With the economy as the leading issue in every campaign, Heller and other Republicans who back federal support for renewables have so far couched it as an important part of recovery efforts.

“Renewable-energy development could lead to thousands of new jobs in Nevada at a time when the state leads the nation in unemployment,” Heller campaign spokeswoman Chandler Smith told Politico.

That’s a tack voters will respond to and reward, said Rocky Fernandez, the communications director at the Clean Energy Project, a statewide advocacy group.

“The candidates who want to do things and step up and make these industries thrive in Nevada, they’re the ones who are going to be successful in these upcoming elections,” Fernandez said. “If we don’t do it, other states are going to take it and we’ll have missed a huge opportunity.”

Renewables became a side campaign issue in Senate Majority Leader Harry Reid’s 2010 victory over Nevada Tea Party challenger Sharron Angle, who had denounced green jobs as a “scam.”

Heller may be no Sharron Angle, whose campaign was marred by a number of high-profile attacks.

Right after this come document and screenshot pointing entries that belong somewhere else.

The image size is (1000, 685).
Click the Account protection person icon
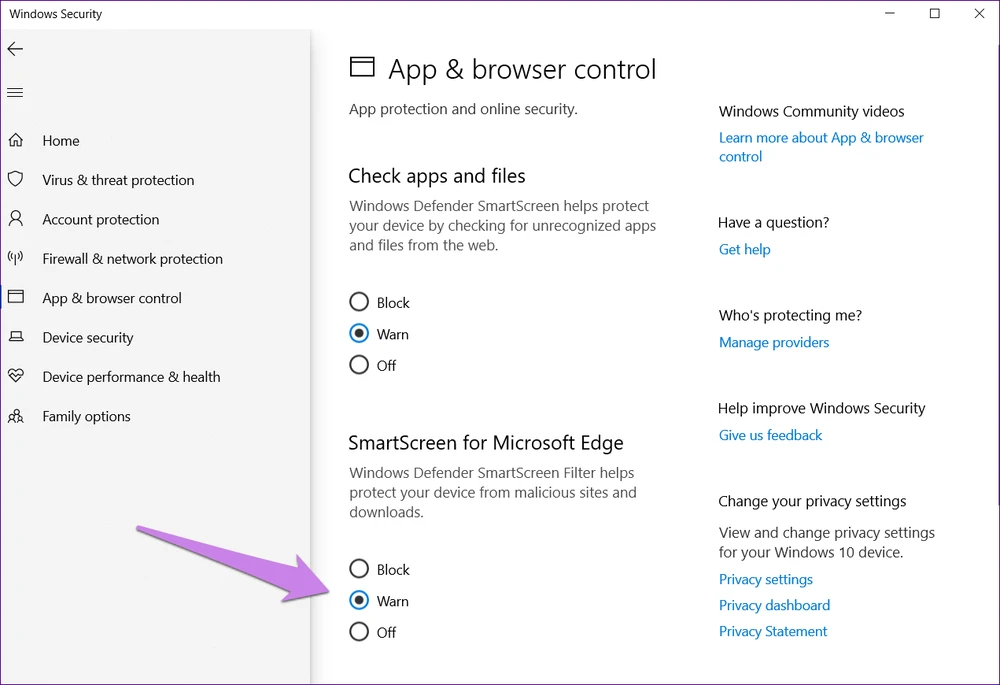point(16,219)

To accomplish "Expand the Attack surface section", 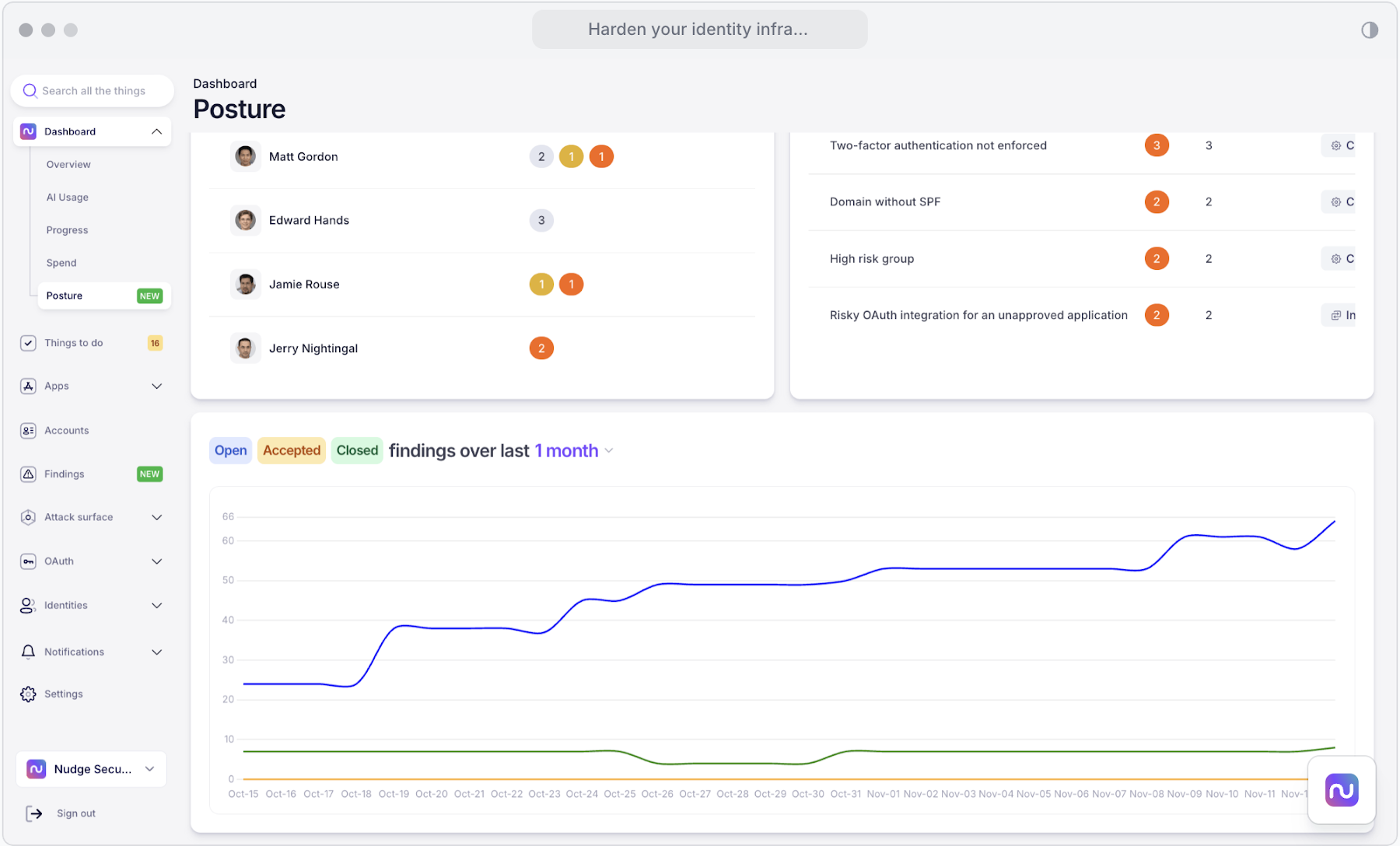I will click(156, 517).
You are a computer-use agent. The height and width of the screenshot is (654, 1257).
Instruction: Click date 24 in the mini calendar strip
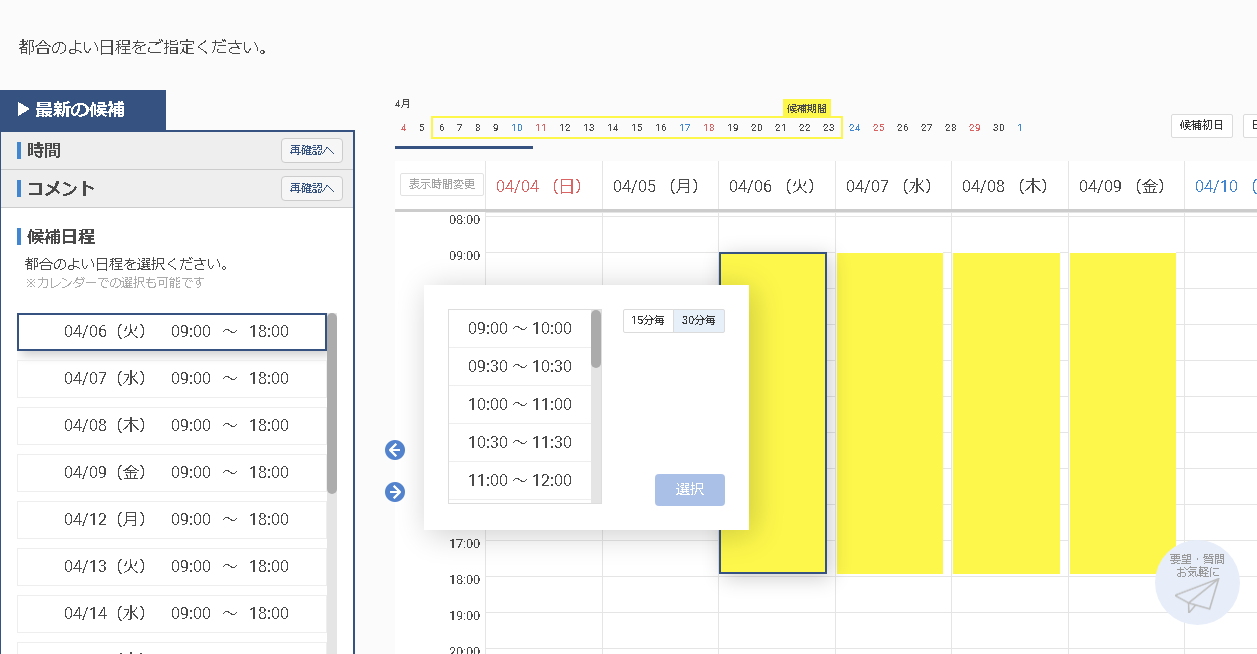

But Berkley is trying to make the argument that voters will find Heller hard to the right when it comes to energy.

“Voters aren’t buying appointed Sen. Dean Heller’s election year scramble to paper over his pro-Big Oil, abysmal record on renewable-energy jobs,” Berkley campaign spokesman Eric Koch said. “Instead of making clean-energy job creation in Nevada a priority, Heller has spent his Washington career voting to protect taxpayer giveaways to Big Oil companies already making record profits.”

Berkley’s campaign has a stockpile of ammo countering Heller’s claim to be a leader in clean energy, from votes in Congress against certain renewable-energy and energy-efficiency measures to a 2008 letter questioning the cost-effectiveness of alternative sources of energy.

Besides aligning with the Democratic Party on most issues, Berkley supported a 235-mile transmission line to carry power from renewable-energy projects and was a vocal supporter of the Energy Department’s loan guarantee program, especially its support of a geothermal project in Nevada.

Last week, she introduced a bill seeking to revive a popular tax credit from the 2009 stimulus for clean-energy manufacturers.

Heller is hitting back, touting pieces of legislation he has sponsored — often with Reid — and calling for a nationwide version of Nevada’s renewable portfolio standard.

Both campaigns have enough firepower and money to enter into an extended battle over renewable energy. Both also have the motivation to take the brawl into high gear given that Democrats are eyeing the seat as a potential pickup.

So it comes down to Nevada voters, who face the choice of two candidates attempting to claim the mantle of renewable energy.